* start Exercise material *
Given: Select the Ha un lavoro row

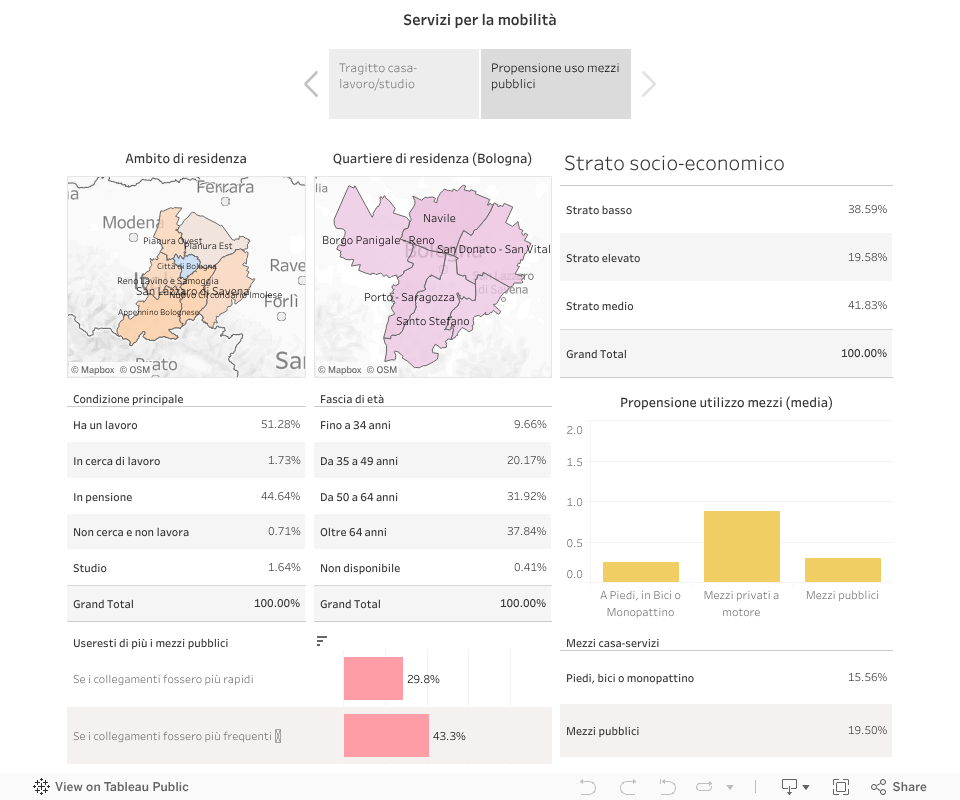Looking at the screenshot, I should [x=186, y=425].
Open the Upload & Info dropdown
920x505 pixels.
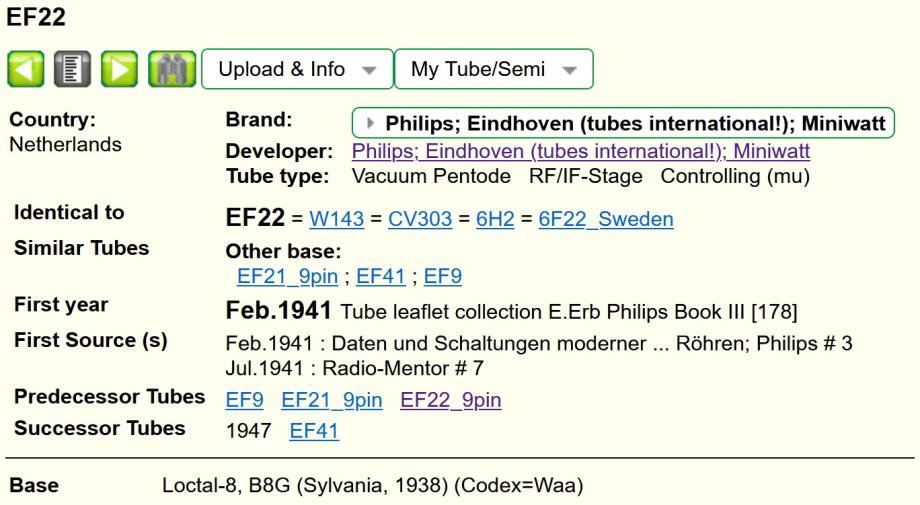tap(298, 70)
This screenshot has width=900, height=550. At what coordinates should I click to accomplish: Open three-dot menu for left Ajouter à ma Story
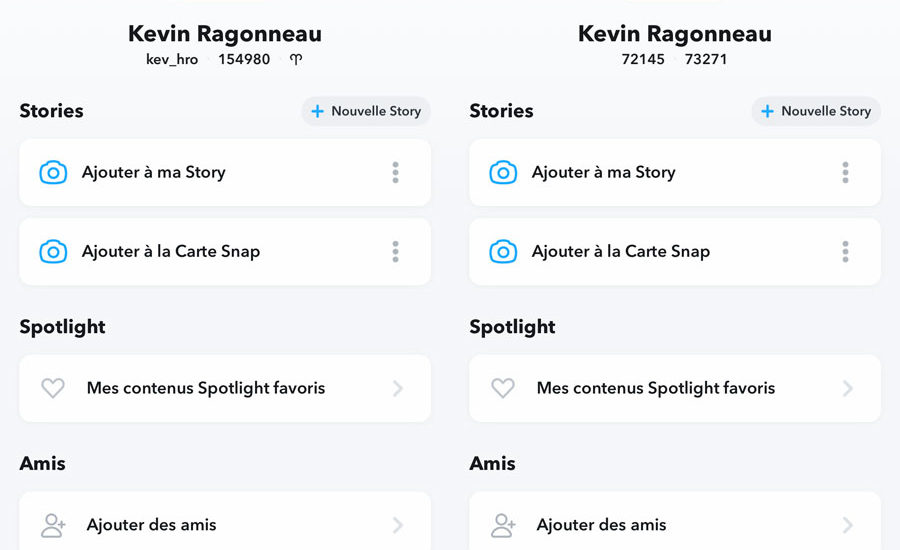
* end Exercise material *
Task requirements:
Report how many lines of the records above contain the word "Open". Give only the number.

Worked answer:
2